## Work item
Your answer should be an exact copy of the data.

## Source material
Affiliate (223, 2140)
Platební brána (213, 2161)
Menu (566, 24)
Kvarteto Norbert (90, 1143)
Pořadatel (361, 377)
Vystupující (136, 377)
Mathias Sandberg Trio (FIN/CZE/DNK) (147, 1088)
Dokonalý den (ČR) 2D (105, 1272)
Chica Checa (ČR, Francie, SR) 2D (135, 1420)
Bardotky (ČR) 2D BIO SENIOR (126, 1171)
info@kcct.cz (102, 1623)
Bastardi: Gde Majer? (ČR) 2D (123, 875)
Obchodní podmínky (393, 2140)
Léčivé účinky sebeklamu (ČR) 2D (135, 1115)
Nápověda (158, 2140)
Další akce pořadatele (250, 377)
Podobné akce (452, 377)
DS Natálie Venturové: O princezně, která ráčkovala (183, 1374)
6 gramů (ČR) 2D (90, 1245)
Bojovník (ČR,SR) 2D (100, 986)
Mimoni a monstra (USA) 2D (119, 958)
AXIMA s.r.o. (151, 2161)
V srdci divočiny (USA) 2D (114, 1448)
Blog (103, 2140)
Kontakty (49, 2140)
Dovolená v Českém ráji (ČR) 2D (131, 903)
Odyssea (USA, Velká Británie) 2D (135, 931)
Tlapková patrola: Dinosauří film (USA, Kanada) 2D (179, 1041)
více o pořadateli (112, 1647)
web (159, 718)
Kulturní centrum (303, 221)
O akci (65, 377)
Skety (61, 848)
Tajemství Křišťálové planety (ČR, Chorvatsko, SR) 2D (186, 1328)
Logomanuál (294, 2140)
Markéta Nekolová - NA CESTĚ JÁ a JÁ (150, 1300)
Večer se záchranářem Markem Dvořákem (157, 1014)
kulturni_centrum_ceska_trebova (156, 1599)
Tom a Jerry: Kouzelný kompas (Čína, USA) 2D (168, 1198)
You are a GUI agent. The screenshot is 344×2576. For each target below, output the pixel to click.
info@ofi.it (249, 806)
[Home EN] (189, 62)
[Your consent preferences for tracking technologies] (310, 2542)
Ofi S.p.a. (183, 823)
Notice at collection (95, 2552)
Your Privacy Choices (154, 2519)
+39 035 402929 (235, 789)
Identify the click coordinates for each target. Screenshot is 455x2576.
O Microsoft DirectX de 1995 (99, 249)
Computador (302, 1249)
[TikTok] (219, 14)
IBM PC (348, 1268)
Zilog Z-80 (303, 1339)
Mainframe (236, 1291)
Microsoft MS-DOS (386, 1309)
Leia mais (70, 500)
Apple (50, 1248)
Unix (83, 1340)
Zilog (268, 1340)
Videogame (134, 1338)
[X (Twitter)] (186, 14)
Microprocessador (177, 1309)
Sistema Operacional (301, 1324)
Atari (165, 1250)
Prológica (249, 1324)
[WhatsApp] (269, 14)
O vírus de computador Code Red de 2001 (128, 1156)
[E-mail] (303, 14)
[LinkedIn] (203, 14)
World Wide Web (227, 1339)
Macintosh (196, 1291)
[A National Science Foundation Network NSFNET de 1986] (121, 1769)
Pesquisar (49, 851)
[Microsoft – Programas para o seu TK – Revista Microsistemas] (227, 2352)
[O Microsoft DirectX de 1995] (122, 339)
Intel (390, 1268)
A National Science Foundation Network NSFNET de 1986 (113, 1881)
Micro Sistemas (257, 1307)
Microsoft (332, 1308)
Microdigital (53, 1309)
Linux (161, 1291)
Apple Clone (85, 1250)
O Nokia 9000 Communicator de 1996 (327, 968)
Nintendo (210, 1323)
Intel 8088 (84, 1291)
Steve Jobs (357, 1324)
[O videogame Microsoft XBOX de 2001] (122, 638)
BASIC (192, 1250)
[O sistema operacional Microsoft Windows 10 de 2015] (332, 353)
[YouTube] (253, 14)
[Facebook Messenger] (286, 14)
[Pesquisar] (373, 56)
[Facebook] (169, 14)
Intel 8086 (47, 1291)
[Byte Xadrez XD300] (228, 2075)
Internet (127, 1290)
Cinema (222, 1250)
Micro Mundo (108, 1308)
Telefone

## Output for this exercise
Affiliate (223, 2140)
Platební brána (213, 2161)
Menu (566, 24)
Kvarteto Norbert (90, 1143)
Pořadatel (361, 377)
Vystupující (136, 377)
Mathias Sandberg Trio (FIN/CZE/DNK) (147, 1088)
Dokonalý den (ČR) 2D (105, 1272)
Chica Checa (ČR, Francie, SR) 2D (135, 1420)
Bardotky (ČR) 2D BIO SENIOR (126, 1171)
info@kcct.cz (102, 1623)
Bastardi: Gde Majer? (ČR) 2D (123, 875)
Obchodní podmínky (393, 2140)
Léčivé účinky sebeklamu (ČR) 2D (135, 1115)
Nápověda (158, 2140)
Další akce pořadatele (250, 377)
Podobné akce (452, 377)
DS Natálie Venturové: O princezně, která ráčkovala (183, 1374)
6 gramů (ČR) 2D (90, 1245)
Bojovník (ČR,SR) 2D (100, 986)
Mimoni a monstra (USA) 2D (119, 958)
AXIMA s.r.o. (151, 2161)
V srdci divočiny (USA) 2D (114, 1448)
Blog (103, 2140)
Kontakty (49, 2140)
Dovolená v Českém ráji (ČR) 2D (131, 903)
Odyssea (USA, Velká Británie) 2D (135, 931)
Tlapková patrola: Dinosauří film (USA, Kanada) 2D (179, 1041)
více o pořadateli (112, 1647)
web (159, 718)
Kulturní centrum (303, 221)
O akci (65, 377)
Skety (61, 848)
Tajemství Křišťálové planety (ČR, Chorvatsko, SR) 2D (186, 1328)
Logomanuál (294, 2140)
Markéta Nekolová - NA CESTĚ JÁ a JÁ (150, 1300)
Večer se záchranářem Markem Dvořákem (157, 1014)
kulturni_centrum_ceska_trebova (156, 1599)
Tom a Jerry: Kouzelný kompas (Čína, USA) 2D (168, 1198)
You are a GUI agent. The screenshot is 344×2576. For each target below, output the pixel to click.
info@ofi.it (249, 806)
[Home EN] (189, 62)
[Your consent preferences for tracking technologies] (310, 2542)
Ofi S.p.a. (183, 823)
Notice at collection (95, 2552)
Your Privacy Choices (154, 2519)
+39 035 402929 (235, 789)
Identify the click coordinates for each target. Screenshot is 455x2576.
O Microsoft DirectX de 1995 (99, 249)
Computador (302, 1249)
[TikTok] (219, 14)
IBM PC (348, 1268)
Zilog Z-80 (303, 1339)
Mainframe (236, 1291)
Microsoft MS-DOS (386, 1309)
Leia mais (70, 500)
Apple (50, 1248)
Unix (83, 1340)
Zilog (268, 1340)
Videogame (134, 1338)
[X (Twitter)] (186, 14)
Microprocessador (177, 1309)
Sistema Operacional (301, 1324)
Atari (165, 1250)
Prológica (249, 1324)
[WhatsApp] (269, 14)
O vírus de computador Code Red de 2001 (128, 1156)
[E-mail] (303, 14)
[LinkedIn] (203, 14)
World Wide Web (227, 1339)
Macintosh (196, 1291)
[A National Science Foundation Network NSFNET de 1986] (121, 1769)
Pesquisar (49, 851)
[Microsoft – Programas para o seu TK – Revista Microsistemas] (227, 2352)
[O Microsoft DirectX de 1995] (122, 339)
Intel (390, 1268)
A National Science Foundation Network NSFNET de 1986 (113, 1881)
Micro Sistemas (257, 1307)
Microsoft (332, 1308)
Microdigital (53, 1309)
Linux (161, 1291)
Apple Clone (85, 1250)
O Nokia 9000 Communicator de 1996 (327, 968)
Nintendo (210, 1323)
Intel 8088 (84, 1291)
Steve Jobs (357, 1324)
[O videogame Microsoft XBOX de 2001] (122, 638)
BASIC (192, 1250)
[O sistema operacional Microsoft Windows 10 de 2015] (332, 353)
[YouTube] (253, 14)
[Facebook Messenger] (286, 14)
[Pesquisar] (373, 56)
[Facebook] (169, 14)
Intel 8086 (47, 1291)
[Byte Xadrez XD300] (228, 2075)
Internet (127, 1290)
Cinema (222, 1250)
Micro Mundo (108, 1308)
Telefone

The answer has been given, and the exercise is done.